_YOUR GOAL:_
Copy every line of the listing below without any changes.

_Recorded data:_
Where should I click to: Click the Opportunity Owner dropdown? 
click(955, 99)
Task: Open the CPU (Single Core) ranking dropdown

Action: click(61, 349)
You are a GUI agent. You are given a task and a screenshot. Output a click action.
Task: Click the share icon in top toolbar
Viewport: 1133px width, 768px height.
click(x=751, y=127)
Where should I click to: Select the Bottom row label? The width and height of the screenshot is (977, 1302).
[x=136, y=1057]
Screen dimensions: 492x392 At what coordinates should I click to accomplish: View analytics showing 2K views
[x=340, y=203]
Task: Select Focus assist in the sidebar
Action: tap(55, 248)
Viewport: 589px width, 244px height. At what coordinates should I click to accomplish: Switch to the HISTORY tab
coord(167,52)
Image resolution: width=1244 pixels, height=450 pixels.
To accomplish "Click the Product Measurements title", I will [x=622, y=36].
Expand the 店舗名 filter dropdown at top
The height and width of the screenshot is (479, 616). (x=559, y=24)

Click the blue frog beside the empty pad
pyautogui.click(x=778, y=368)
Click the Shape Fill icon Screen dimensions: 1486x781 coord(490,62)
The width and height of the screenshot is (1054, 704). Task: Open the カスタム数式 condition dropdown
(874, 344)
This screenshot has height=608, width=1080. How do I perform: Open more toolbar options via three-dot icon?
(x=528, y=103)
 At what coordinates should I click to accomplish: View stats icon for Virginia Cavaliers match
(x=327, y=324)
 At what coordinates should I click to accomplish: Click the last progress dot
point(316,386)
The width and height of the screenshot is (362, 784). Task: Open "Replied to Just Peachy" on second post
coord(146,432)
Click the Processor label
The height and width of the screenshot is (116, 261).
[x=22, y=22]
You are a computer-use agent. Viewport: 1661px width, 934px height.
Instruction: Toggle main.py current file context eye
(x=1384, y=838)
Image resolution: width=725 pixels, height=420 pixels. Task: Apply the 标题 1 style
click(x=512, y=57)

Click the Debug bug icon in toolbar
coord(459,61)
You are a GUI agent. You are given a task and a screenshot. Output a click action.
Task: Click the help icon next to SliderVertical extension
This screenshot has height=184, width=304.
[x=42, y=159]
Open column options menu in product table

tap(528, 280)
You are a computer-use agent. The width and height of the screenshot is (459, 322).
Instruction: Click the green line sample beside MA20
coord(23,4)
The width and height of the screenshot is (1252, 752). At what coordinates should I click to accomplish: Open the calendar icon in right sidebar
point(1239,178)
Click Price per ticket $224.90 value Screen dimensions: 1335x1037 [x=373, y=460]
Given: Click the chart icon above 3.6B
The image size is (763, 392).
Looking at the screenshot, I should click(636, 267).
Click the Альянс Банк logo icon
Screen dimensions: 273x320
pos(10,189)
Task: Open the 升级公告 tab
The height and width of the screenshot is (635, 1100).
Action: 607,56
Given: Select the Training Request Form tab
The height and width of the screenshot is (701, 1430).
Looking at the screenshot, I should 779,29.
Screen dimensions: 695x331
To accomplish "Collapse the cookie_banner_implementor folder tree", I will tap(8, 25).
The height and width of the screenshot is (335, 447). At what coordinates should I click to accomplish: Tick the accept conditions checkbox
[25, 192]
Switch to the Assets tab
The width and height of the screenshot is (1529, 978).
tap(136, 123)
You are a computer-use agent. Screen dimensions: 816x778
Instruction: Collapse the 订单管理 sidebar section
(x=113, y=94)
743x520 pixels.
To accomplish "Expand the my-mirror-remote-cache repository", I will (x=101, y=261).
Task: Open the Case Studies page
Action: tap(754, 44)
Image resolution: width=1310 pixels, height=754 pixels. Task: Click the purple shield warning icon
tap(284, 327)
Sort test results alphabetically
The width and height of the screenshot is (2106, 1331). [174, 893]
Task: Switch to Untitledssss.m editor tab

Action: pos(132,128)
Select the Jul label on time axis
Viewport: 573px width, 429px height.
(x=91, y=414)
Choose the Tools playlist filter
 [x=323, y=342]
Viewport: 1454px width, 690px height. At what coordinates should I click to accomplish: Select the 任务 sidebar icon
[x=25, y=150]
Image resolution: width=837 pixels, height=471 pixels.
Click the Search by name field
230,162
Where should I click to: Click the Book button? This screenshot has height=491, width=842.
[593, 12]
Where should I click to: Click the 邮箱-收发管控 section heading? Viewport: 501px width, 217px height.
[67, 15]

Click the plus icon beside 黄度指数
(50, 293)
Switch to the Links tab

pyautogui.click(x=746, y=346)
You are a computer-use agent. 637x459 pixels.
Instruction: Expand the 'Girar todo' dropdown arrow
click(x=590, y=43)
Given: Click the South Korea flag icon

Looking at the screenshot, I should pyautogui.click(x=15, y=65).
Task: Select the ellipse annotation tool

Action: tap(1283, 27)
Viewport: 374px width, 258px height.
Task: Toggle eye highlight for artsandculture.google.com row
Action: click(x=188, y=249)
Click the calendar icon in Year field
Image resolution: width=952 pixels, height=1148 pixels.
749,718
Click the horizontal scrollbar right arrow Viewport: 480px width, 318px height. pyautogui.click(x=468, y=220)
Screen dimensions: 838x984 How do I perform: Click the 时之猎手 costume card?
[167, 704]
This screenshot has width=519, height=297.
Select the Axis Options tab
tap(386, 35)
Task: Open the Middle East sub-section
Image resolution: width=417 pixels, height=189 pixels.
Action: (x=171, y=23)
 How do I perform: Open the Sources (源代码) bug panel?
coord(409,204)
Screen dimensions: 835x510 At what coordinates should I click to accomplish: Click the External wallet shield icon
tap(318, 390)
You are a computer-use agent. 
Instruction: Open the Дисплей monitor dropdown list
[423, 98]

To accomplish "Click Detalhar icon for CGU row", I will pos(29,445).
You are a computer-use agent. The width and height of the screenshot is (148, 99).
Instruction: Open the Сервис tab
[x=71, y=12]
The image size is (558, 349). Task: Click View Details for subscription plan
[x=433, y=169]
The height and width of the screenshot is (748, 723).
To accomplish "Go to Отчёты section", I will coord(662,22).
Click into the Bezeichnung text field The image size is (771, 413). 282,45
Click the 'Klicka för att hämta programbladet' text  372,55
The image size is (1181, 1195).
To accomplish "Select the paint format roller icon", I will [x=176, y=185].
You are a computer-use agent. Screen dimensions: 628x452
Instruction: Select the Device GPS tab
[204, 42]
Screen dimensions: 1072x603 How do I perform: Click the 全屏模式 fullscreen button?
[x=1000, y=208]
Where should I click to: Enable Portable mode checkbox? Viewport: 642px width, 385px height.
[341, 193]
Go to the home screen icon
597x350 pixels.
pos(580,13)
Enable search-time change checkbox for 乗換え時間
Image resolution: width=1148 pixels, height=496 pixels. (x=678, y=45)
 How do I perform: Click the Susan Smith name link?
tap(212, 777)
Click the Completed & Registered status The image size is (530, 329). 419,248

_THE RESULT:_
Where should I click to: Click the Opportunity Owner dropdown? 
click(955, 99)
Task: Open the CPU (Single Core) ranking dropdown

Action: click(61, 349)
You are a GUI agent. You are given a task and a screenshot. Output a click action.
Task: Click the share icon in top toolbar
Viewport: 1133px width, 768px height.
click(x=751, y=127)
Where should I click to: Select the Bottom row label? The width and height of the screenshot is (977, 1302).
[x=136, y=1057]
Screen dimensions: 492x392 At what coordinates should I click to accomplish: View analytics showing 2K views
[x=340, y=203]
Task: Select Focus assist in the sidebar
Action: tap(55, 248)
Viewport: 589px width, 244px height. At what coordinates should I click to accomplish: Switch to the HISTORY tab
coord(167,52)
Image resolution: width=1244 pixels, height=450 pixels.
To accomplish "Click the Product Measurements title", I will [x=622, y=36].
Expand the 店舗名 filter dropdown at top
The height and width of the screenshot is (479, 616). (x=559, y=24)

Click the blue frog beside the empty pad
pyautogui.click(x=778, y=368)
Click the Shape Fill icon Screen dimensions: 1486x781 coord(490,62)
The width and height of the screenshot is (1054, 704). Task: Open the カスタム数式 condition dropdown
(874, 344)
This screenshot has height=608, width=1080. How do I perform: Open more toolbar options via three-dot icon?
(x=528, y=103)
 At what coordinates should I click to accomplish: View stats icon for Virginia Cavaliers match
(x=327, y=324)
 At what coordinates should I click to accomplish: Click the last progress dot
point(316,386)
The width and height of the screenshot is (362, 784). Task: Open "Replied to Just Peachy" on second post
coord(146,432)
Click the Processor label
The height and width of the screenshot is (116, 261).
[x=22, y=22]
You are a computer-use agent. Viewport: 1661px width, 934px height.
Instruction: Toggle main.py current file context eye
(x=1384, y=838)
Image resolution: width=725 pixels, height=420 pixels. Task: Apply the 标题 1 style
click(x=512, y=57)

Click the Debug bug icon in toolbar
coord(459,61)
You are a GUI agent. You are given a task and a screenshot. Output a click action.
Task: Click the help icon next to SliderVertical extension
This screenshot has height=184, width=304.
[x=42, y=159]
Open column options menu in product table

tap(528, 280)
You are a computer-use agent. The width and height of the screenshot is (459, 322).
Instruction: Click the green line sample beside MA20
coord(23,4)
The width and height of the screenshot is (1252, 752). At what coordinates should I click to accomplish: Open the calendar icon in right sidebar
point(1239,178)
Click Price per ticket $224.90 value Screen dimensions: 1335x1037 [x=373, y=460]
Given: Click the chart icon above 3.6B
The image size is (763, 392).
Looking at the screenshot, I should click(636, 267).
Click the Альянс Банк logo icon
Screen dimensions: 273x320
pos(10,189)
Task: Open the 升级公告 tab
The height and width of the screenshot is (635, 1100).
Action: 607,56
Given: Select the Training Request Form tab
The height and width of the screenshot is (701, 1430).
Looking at the screenshot, I should 779,29.
Screen dimensions: 695x331
To accomplish "Collapse the cookie_banner_implementor folder tree", I will tap(8, 25).
The height and width of the screenshot is (335, 447). At what coordinates should I click to accomplish: Tick the accept conditions checkbox
[25, 192]
Switch to the Assets tab
The width and height of the screenshot is (1529, 978).
tap(136, 123)
You are a computer-use agent. Screen dimensions: 816x778
Instruction: Collapse the 订单管理 sidebar section
(x=113, y=94)
743x520 pixels.
To accomplish "Expand the my-mirror-remote-cache repository", I will (x=101, y=261).
Task: Open the Case Studies page
Action: tap(754, 44)
Image resolution: width=1310 pixels, height=754 pixels. Task: Click the purple shield warning icon
tap(284, 327)
Sort test results alphabetically
The width and height of the screenshot is (2106, 1331). [174, 893]
Task: Switch to Untitledssss.m editor tab

Action: pos(132,128)
Select the Jul label on time axis
Viewport: 573px width, 429px height.
(x=91, y=414)
Choose the Tools playlist filter
 [x=323, y=342]
Viewport: 1454px width, 690px height. At what coordinates should I click to accomplish: Select the 任务 sidebar icon
[x=25, y=150]
Image resolution: width=837 pixels, height=471 pixels.
Click the Search by name field
230,162
Where should I click to: Click the Book button? This screenshot has height=491, width=842.
[593, 12]
Where should I click to: Click the 邮箱-收发管控 section heading? Viewport: 501px width, 217px height.
[67, 15]

Click the plus icon beside 黄度指数
(50, 293)
Switch to the Links tab

pyautogui.click(x=746, y=346)
You are a computer-use agent. 637x459 pixels.
Instruction: Expand the 'Girar todo' dropdown arrow
click(x=590, y=43)
Given: Click the South Korea flag icon

Looking at the screenshot, I should pyautogui.click(x=15, y=65).
Task: Select the ellipse annotation tool

Action: tap(1283, 27)
Viewport: 374px width, 258px height.
Task: Toggle eye highlight for artsandculture.google.com row
Action: click(x=188, y=249)
Click the calendar icon in Year field
Image resolution: width=952 pixels, height=1148 pixels.
749,718
Click the horizontal scrollbar right arrow Viewport: 480px width, 318px height. pyautogui.click(x=468, y=220)
Screen dimensions: 838x984 How do I perform: Click the 时之猎手 costume card?
[167, 704]
This screenshot has width=519, height=297.
Select the Axis Options tab
tap(386, 35)
Task: Open the Middle East sub-section
Image resolution: width=417 pixels, height=189 pixels.
Action: (x=171, y=23)
 How do I perform: Open the Sources (源代码) bug panel?
coord(409,204)
Screen dimensions: 835x510 At what coordinates should I click to accomplish: Click the External wallet shield icon
tap(318, 390)
You are a computer-use agent. 
Instruction: Open the Дисплей monitor dropdown list
[423, 98]

To accomplish "Click Detalhar icon for CGU row", I will pos(29,445).
You are a computer-use agent. The width and height of the screenshot is (148, 99).
Instruction: Open the Сервис tab
[x=71, y=12]
The image size is (558, 349). Task: Click View Details for subscription plan
[x=433, y=169]
The height and width of the screenshot is (748, 723).
To accomplish "Go to Отчёты section", I will coord(662,22).
Click into the Bezeichnung text field The image size is (771, 413). 282,45
Click the 'Klicka för att hämta programbladet' text  372,55
The image size is (1181, 1195).
To accomplish "Select the paint format roller icon", I will [x=176, y=185].
You are a computer-use agent. Screen dimensions: 628x452
Instruction: Select the Device GPS tab
[204, 42]
Screen dimensions: 1072x603 How do I perform: Click the 全屏模式 fullscreen button?
[x=1000, y=208]
Where should I click to: Enable Portable mode checkbox? Viewport: 642px width, 385px height.
[341, 193]
Go to the home screen icon
597x350 pixels.
pos(580,13)
Enable search-time change checkbox for 乗換え時間
Image resolution: width=1148 pixels, height=496 pixels. (x=678, y=45)
 How do I perform: Click the Susan Smith name link?
tap(212, 777)
Click the Completed & Registered status The image size is (530, 329). 419,248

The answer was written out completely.